I agree with feralBiologist, but would switch to featureCounts instead of HTSeq-count for performance reasons (can be run multithreaded and does not require resorted SAM file).

Quote:

Originally Posted by rboettcher (Post 121135)

I agree with feralBiologist, but would switch to featureCounts instead of HTSeq-count for performance reasons (can be run multithreaded and does not require resorted SAM file).

Thanks for this suggestion. Have you checked whether HTSeq-count and featureCounts produce the same results? HTSeq-count supports certain counting models. Basically, the main issue is how to count reads that hit overlapping genes. I chose HTSeq-count because it is written by the author of DESeq and in the above paper has been "approved" also by the authors of edgeR. If featureCounts produces the same results than the switch would be painless but if there are differences than you need to look into the details.

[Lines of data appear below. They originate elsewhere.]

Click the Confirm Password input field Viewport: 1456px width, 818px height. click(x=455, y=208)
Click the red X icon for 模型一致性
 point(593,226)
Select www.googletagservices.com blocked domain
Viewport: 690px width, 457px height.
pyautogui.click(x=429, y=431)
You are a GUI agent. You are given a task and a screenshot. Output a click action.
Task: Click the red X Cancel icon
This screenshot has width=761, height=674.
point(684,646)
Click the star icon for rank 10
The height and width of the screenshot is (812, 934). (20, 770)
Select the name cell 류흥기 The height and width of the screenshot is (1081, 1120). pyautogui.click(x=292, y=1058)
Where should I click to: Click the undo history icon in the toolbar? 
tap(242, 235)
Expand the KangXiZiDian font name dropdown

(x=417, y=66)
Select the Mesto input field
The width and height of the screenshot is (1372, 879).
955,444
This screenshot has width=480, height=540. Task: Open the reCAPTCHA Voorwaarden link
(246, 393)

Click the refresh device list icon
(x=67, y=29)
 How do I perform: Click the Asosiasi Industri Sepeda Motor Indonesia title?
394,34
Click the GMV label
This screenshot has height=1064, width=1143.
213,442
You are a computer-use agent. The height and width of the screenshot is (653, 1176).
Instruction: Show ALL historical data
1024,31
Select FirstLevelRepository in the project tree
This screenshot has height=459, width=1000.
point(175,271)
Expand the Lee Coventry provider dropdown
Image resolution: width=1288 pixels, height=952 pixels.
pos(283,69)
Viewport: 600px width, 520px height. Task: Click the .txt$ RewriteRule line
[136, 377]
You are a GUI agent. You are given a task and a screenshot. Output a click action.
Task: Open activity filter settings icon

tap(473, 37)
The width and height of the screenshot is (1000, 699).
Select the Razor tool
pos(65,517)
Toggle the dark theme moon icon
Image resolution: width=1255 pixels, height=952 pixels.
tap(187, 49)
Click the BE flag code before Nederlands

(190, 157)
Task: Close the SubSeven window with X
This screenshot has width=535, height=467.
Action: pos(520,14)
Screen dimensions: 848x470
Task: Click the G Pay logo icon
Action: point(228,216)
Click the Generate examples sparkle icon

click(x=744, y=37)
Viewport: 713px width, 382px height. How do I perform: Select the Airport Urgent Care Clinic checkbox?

EDIT: I realised that featureCounts is written by the authors of edgeR so it shall be straight-forward to substitute HTSeq-count. Thanks again to rboettcher.

Quote:

Originally Posted by feralBiologist (Post 121139)

I suggest to have a look a their manuscript on arXiv where the authors made such as comparison. From my experience both tools produce similar results, see http://arxiv.org/abs/1305.3347

EDIT: another nice feature is that fC outputs gene length, so computation of RPKM is straight forward.

I am going to try these new methods out, thanks.